A life cycle analysis from the U.S. Department of Energy’s Argonne National Laboratory suggested that chemically recycling plastics entails lower greenhouse gas emissions than virgin production.
The study, supported by the American Chemistry Council, analyzed data collected from 2017 to 2021 from eight U.S. facilities that use pyrolysis to process LDPE and HDPE at some level.
The terms “chemical recycling” and “advanced recycling” generally refer to a wide array of processes that use heat, pressure and solvents to break down the molecular chains of polymers into liquids or gasses that can then be processed into fuels, oils, waxes, new plastics or other chemical products.

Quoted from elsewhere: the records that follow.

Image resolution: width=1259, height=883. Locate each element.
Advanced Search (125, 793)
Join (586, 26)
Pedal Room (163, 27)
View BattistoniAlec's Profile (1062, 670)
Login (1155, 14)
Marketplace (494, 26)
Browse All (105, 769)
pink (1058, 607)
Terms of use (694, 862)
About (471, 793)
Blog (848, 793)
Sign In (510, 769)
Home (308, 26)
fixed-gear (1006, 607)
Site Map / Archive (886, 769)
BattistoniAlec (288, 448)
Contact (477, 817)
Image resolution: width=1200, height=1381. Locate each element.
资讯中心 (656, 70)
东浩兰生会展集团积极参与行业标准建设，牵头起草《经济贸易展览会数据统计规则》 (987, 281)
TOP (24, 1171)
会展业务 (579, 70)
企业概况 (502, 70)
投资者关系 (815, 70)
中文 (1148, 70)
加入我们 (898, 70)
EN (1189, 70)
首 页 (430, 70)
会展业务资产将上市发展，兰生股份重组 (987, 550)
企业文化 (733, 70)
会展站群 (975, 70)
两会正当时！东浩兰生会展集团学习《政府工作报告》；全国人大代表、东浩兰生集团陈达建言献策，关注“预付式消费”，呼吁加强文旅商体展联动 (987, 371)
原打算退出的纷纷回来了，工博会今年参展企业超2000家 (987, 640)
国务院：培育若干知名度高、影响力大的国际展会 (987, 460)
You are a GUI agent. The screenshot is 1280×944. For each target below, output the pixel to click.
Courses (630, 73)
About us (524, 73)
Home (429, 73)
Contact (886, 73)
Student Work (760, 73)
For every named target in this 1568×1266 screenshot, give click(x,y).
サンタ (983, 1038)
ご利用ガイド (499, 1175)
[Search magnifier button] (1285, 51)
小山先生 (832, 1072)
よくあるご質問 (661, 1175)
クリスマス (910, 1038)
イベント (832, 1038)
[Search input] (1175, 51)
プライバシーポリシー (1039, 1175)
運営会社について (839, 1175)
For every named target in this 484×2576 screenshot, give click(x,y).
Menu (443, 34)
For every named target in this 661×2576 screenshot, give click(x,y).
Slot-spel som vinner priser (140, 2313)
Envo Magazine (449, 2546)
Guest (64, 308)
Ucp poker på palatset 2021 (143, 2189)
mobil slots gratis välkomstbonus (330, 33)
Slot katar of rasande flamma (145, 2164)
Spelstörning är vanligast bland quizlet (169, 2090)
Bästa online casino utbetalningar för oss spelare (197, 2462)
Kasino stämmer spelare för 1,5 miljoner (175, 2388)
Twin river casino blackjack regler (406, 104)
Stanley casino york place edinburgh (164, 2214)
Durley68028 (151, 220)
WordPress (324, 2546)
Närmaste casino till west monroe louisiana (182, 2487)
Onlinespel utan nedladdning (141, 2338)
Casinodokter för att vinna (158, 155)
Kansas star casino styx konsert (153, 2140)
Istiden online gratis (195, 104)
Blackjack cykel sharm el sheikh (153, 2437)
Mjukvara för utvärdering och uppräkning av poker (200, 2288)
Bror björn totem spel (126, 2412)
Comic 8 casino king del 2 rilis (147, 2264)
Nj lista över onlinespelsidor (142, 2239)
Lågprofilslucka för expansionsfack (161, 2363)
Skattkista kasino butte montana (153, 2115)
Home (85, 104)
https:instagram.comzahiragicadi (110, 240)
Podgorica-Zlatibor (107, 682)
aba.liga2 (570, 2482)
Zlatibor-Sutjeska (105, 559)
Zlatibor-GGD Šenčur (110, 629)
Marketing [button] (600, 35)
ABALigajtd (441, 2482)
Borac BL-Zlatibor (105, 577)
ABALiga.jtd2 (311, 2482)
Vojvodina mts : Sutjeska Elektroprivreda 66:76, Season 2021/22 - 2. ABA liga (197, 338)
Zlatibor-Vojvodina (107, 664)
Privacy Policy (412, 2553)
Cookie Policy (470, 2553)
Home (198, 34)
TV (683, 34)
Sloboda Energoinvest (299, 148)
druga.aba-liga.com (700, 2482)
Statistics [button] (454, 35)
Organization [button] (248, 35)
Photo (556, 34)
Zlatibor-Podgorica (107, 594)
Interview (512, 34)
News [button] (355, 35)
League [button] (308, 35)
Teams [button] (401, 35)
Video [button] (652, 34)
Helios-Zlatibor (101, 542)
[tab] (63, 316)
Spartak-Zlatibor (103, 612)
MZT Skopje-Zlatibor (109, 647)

According to the report, there’s an 18% decrease in greenhouse gas emissions when making LDPE with 5% pyrolysis oil compared to virgin oil-derived plastics. For HDPE, that decrease is 23%.
“When factoring in current end-of-life practices for many plastics in the U.S., such as incineration, there is a further 40% to 50% reduction in GHG emissions when manufacturing pyrolysis-based LDPE and HDPE,” the report noted.
Potential reductions are much higher in the European Union – up to 131% – because there is more incineration, the report stated.
The study noted that the data for pyrolysis oil production came from industry operations, but were also based on standard operations available in literature and “discussions with the industry partners because this information is considered sensitive and proprietary.”
Pahola Thathiana Benavides, Argonne principal energy systems analyst and study author, said in a press release that chemical recycling “is poised to play a major role in achieving global sustainability goals by reducing waste and GHG emissions.”
“It can transform hard-to-recycle plastics into a multitude of high-value raw materials, reducing the need for fossil resources and potentially minimizing the environmental impact of waste management,” Thathiana Benavides added.
The report noted that fully taking advantage of the technology’s potential “will require larger infrastructure for collection, transportation, sorting and pyrolysis conversion, improvements in sortation yields and agreements between different stakeholders in the plastic recycling and manufacturing supply chain.”